# YOUR OBJECTIVE
In the copy, every line of the material that follows must appear exactly, and no pictures should.
+-------+
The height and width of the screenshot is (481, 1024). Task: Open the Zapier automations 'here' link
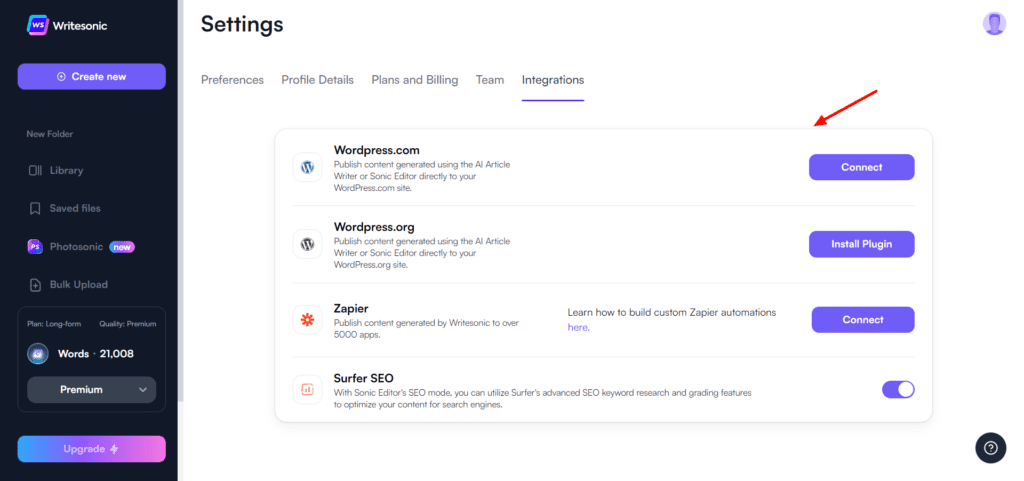(x=578, y=327)
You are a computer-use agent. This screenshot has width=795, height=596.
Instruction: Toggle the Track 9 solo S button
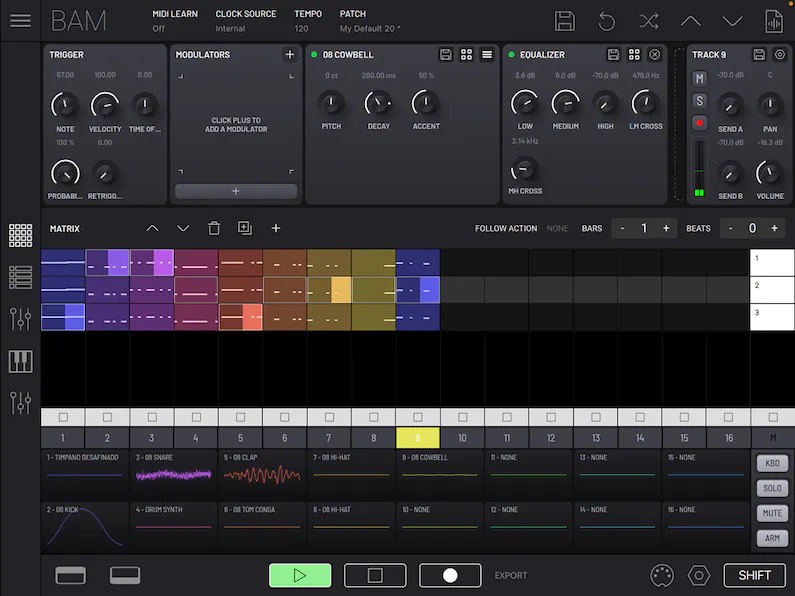700,100
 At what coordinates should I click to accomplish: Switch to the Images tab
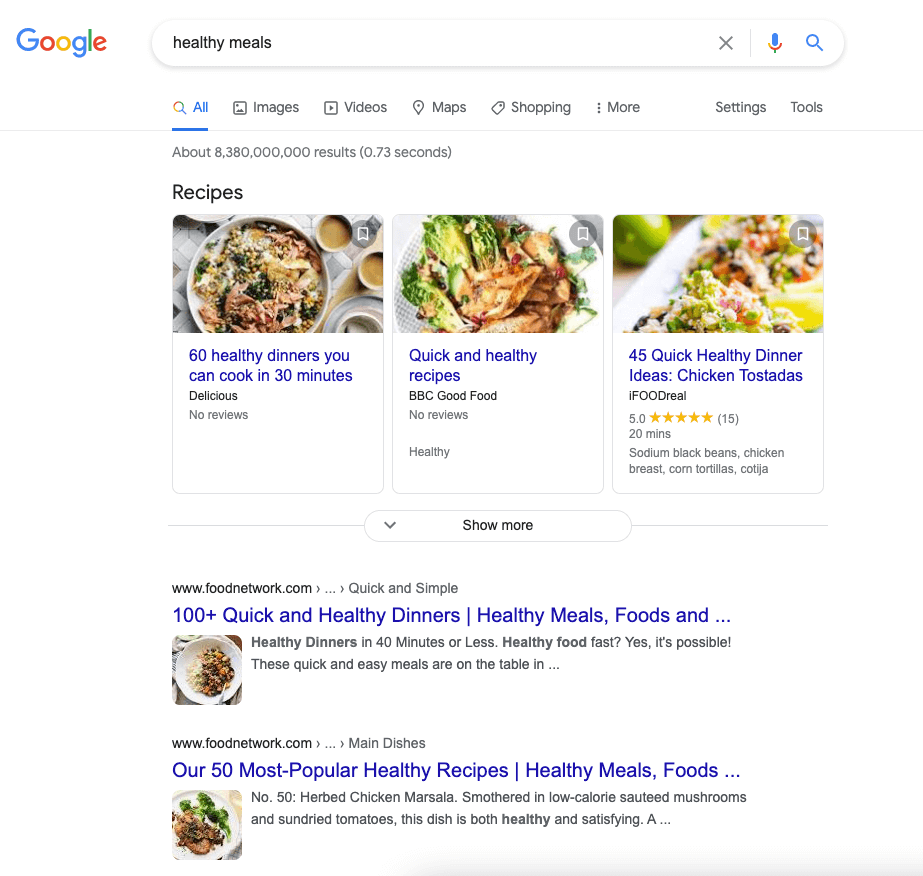(x=266, y=108)
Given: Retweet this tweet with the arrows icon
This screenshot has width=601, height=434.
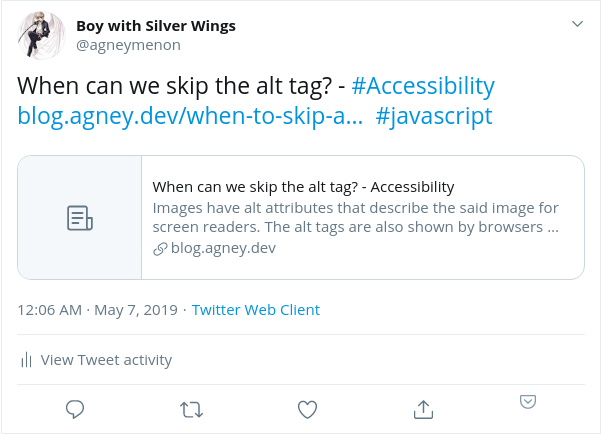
+-------+
# WRITTEN REPLY
The height and width of the screenshot is (481, 1024). Task: Open the Zapier automations 'here' link
(x=578, y=327)
You are a computer-use agent. This screenshot has width=795, height=596.
Instruction: Toggle the Track 9 solo S button
700,100
 At what coordinates should I click to accomplish: Switch to the Images tab
(x=266, y=108)
Given: Retweet this tweet with the arrows icon
This screenshot has width=601, height=434.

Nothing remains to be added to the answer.